• _Exercise brief_: Which lines come from the start of the records through the line that holds "Close the Редактировать"? Write them out word for word.

━━━━━━━━

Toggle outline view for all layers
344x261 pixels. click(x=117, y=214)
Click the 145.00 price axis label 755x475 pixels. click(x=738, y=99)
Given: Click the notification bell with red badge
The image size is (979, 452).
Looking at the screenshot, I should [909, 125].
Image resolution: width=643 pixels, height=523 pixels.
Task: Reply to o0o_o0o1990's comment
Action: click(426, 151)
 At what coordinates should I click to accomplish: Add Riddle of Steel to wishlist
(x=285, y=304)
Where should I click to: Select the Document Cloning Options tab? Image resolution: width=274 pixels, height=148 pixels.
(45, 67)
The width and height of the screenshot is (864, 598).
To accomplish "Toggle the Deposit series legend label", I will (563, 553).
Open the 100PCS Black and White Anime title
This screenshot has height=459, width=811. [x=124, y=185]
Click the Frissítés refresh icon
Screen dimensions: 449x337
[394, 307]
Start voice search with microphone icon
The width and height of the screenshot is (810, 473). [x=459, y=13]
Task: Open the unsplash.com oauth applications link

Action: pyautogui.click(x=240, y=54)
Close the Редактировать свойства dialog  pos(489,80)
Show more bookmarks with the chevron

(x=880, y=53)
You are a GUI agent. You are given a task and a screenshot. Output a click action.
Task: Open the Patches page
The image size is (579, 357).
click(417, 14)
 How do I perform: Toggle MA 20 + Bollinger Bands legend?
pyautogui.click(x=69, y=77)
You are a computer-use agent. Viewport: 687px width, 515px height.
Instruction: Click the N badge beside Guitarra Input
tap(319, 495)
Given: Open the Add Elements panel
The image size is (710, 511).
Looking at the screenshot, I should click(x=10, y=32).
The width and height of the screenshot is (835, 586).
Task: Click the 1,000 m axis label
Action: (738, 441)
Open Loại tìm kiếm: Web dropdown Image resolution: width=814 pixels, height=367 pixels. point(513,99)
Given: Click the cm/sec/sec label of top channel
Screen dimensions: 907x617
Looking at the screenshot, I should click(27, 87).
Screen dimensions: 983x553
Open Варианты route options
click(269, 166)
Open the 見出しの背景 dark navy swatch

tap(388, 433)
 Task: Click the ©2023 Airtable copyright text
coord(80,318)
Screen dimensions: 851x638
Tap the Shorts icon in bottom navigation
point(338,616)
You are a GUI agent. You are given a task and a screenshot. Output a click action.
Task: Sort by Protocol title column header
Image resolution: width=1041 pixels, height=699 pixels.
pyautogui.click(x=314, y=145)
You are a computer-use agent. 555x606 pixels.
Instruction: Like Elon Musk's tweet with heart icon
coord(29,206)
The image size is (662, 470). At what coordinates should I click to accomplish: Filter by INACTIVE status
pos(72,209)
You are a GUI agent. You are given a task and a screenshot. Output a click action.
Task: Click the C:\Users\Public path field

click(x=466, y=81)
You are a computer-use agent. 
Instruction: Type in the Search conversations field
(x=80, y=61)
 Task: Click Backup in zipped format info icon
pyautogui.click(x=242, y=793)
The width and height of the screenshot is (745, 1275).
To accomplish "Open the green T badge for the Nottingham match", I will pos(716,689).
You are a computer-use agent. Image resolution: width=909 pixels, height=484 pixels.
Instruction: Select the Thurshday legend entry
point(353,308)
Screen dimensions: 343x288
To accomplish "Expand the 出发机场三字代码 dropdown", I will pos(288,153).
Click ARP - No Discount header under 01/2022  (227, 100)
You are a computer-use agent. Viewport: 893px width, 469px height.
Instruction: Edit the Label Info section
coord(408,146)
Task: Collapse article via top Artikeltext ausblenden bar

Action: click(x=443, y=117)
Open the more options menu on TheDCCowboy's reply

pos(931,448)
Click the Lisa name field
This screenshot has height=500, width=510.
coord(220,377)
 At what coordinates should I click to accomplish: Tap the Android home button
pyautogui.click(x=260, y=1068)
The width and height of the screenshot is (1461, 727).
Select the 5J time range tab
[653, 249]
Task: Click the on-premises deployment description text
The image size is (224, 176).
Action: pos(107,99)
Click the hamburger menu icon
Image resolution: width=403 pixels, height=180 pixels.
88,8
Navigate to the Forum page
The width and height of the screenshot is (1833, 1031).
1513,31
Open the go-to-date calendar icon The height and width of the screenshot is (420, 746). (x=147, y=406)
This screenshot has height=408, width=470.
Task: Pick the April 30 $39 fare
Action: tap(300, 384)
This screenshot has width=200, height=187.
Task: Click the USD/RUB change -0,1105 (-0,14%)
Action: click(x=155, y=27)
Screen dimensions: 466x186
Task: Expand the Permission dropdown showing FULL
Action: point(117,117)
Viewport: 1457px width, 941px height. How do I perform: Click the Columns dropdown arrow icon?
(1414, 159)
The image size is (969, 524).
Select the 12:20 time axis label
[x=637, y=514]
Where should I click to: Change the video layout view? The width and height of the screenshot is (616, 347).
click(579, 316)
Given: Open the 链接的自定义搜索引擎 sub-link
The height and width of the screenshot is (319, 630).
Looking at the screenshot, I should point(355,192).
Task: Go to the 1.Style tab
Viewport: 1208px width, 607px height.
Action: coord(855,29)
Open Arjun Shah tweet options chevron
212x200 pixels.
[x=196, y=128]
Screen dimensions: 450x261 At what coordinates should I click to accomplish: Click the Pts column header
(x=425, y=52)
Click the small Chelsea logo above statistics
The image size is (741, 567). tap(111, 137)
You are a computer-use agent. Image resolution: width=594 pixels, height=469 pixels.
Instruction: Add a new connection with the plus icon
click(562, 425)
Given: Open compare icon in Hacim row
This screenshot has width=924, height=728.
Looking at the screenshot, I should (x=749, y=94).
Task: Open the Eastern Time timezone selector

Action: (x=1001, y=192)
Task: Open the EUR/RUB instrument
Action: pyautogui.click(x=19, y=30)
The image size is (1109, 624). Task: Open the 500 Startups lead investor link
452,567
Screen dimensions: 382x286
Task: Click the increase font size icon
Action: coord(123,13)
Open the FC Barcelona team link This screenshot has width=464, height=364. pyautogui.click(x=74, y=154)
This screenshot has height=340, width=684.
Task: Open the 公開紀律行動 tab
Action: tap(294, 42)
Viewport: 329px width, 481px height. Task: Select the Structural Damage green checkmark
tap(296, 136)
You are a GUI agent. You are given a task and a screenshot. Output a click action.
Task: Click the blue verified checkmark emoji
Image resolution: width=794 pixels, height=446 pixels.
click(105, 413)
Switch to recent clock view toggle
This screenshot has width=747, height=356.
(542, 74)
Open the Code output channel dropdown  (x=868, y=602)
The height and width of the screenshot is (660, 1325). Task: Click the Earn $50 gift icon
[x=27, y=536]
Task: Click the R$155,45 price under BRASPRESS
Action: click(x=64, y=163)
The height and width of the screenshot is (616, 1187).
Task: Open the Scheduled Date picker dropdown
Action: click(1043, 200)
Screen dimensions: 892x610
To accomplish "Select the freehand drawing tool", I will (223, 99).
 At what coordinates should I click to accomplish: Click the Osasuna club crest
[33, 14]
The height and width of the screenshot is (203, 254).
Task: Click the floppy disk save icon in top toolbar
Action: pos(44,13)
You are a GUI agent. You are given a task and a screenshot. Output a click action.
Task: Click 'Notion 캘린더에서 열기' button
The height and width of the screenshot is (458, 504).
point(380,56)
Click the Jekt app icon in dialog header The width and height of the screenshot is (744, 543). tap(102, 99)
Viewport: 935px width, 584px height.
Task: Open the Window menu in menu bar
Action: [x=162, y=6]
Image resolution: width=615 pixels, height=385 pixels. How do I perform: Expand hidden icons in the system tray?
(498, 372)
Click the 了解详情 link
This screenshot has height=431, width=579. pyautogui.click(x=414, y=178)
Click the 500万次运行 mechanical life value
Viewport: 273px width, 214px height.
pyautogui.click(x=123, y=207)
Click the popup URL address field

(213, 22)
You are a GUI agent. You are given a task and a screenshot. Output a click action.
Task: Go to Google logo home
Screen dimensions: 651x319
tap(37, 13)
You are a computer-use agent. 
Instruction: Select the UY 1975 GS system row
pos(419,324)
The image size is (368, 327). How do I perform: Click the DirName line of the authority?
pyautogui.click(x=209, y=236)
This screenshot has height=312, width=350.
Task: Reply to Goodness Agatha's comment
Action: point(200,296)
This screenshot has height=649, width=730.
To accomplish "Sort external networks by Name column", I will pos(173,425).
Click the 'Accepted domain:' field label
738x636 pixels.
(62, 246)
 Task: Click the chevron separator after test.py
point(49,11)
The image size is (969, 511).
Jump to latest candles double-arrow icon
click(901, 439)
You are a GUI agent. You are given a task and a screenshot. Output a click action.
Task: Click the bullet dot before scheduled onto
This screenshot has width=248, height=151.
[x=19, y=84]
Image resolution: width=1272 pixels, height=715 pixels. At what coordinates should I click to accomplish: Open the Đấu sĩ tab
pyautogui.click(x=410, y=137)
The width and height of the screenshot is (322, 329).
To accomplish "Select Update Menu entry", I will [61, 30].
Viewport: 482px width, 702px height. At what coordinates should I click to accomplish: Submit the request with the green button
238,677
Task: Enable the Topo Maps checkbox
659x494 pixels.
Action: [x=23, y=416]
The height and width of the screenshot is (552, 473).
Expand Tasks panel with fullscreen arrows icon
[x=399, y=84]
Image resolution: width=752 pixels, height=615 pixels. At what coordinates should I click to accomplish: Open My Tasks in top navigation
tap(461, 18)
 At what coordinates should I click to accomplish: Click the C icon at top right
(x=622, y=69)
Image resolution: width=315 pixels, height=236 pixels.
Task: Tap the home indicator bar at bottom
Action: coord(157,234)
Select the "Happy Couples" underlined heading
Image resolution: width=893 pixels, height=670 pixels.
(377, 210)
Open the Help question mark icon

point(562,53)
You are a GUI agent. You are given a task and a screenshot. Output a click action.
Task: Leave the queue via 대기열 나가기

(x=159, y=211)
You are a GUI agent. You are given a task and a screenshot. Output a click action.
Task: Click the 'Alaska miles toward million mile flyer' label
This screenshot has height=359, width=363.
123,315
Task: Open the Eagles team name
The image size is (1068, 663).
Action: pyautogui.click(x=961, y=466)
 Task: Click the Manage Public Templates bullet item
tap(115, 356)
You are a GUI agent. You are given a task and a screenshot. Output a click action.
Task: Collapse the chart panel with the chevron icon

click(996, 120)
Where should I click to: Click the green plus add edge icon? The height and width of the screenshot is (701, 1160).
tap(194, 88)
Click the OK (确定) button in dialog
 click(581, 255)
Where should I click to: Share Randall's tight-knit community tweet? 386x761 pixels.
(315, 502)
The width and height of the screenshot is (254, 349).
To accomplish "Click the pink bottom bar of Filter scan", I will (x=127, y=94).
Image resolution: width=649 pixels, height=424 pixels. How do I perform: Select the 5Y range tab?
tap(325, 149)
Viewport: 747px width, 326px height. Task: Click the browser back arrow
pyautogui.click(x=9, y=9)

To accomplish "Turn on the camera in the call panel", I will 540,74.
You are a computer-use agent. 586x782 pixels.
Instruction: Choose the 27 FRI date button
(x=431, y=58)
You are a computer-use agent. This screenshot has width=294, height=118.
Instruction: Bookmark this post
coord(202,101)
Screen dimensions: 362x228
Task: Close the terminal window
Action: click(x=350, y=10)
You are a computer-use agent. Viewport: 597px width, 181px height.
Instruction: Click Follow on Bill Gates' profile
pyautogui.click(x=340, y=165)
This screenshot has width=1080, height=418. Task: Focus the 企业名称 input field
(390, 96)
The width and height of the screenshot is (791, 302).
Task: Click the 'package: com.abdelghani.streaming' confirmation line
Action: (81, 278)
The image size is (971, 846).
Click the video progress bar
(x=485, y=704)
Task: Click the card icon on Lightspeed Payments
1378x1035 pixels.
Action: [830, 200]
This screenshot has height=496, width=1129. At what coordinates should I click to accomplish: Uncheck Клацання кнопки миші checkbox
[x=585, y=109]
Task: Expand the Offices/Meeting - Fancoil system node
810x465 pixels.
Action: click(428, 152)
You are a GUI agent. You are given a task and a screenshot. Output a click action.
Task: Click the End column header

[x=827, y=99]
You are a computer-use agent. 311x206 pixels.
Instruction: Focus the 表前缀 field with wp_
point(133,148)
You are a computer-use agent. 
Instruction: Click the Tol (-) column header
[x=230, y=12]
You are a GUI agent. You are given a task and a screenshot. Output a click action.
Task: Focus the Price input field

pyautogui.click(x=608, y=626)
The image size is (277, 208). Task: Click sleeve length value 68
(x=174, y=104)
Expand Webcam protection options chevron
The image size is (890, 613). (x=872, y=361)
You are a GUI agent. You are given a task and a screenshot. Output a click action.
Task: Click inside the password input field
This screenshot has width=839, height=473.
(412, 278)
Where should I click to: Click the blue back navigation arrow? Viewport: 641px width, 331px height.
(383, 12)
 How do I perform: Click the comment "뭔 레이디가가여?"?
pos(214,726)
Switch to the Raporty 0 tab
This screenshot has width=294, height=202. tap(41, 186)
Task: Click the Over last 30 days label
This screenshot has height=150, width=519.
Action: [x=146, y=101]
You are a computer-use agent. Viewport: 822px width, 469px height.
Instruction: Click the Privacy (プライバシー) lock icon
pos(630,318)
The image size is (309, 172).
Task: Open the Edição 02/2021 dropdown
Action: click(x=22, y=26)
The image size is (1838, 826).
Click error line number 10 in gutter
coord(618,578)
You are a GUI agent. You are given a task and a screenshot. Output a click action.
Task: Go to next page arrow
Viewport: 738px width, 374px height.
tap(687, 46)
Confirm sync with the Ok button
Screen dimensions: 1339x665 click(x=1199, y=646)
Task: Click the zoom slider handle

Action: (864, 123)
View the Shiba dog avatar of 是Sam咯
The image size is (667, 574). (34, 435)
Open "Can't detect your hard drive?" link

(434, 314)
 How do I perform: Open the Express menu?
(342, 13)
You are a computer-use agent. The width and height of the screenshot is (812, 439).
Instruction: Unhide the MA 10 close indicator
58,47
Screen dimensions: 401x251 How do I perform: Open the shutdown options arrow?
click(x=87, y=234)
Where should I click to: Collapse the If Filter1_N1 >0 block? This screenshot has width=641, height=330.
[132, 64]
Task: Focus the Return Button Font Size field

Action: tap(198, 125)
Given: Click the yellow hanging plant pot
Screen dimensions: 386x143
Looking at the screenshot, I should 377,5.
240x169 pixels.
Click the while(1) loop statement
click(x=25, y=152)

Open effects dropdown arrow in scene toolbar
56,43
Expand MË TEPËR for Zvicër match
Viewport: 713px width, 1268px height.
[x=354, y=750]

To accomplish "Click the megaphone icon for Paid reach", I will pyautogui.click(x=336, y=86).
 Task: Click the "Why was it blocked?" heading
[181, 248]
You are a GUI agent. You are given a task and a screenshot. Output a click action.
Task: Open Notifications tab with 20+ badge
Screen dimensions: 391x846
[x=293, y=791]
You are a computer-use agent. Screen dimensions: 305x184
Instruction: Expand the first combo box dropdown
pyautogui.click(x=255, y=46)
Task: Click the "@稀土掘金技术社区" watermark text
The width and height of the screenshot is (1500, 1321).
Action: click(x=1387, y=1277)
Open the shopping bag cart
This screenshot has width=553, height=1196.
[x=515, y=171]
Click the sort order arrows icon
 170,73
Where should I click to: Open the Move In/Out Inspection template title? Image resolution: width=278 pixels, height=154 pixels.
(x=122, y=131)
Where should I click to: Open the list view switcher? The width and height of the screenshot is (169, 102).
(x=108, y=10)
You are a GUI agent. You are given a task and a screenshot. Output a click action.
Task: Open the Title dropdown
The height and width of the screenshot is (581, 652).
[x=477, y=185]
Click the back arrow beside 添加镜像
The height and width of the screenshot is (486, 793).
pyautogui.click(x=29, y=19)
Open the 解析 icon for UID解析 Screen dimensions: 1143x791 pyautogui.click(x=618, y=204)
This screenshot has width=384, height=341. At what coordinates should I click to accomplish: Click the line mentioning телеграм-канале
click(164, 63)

━━━━━━━━

• _Problem solution_:
Toggle outline view for all layers
344x261 pixels. click(x=117, y=214)
Click the 145.00 price axis label 755x475 pixels. click(x=738, y=99)
Given: Click the notification bell with red badge
The image size is (979, 452).
Looking at the screenshot, I should [909, 125].
Image resolution: width=643 pixels, height=523 pixels.
Task: Reply to o0o_o0o1990's comment
Action: click(426, 151)
 At what coordinates should I click to accomplish: Add Riddle of Steel to wishlist
(x=285, y=304)
Where should I click to: Select the Document Cloning Options tab? Image resolution: width=274 pixels, height=148 pixels.
(45, 67)
The width and height of the screenshot is (864, 598).
To accomplish "Toggle the Deposit series legend label", I will (563, 553).
Open the 100PCS Black and White Anime title
This screenshot has height=459, width=811. [x=124, y=185]
Click the Frissítés refresh icon
Screen dimensions: 449x337
[394, 307]
Start voice search with microphone icon
The width and height of the screenshot is (810, 473). [x=459, y=13]
Task: Open the unsplash.com oauth applications link

Action: pyautogui.click(x=240, y=54)
Close the Редактировать свойства dialog  pos(489,80)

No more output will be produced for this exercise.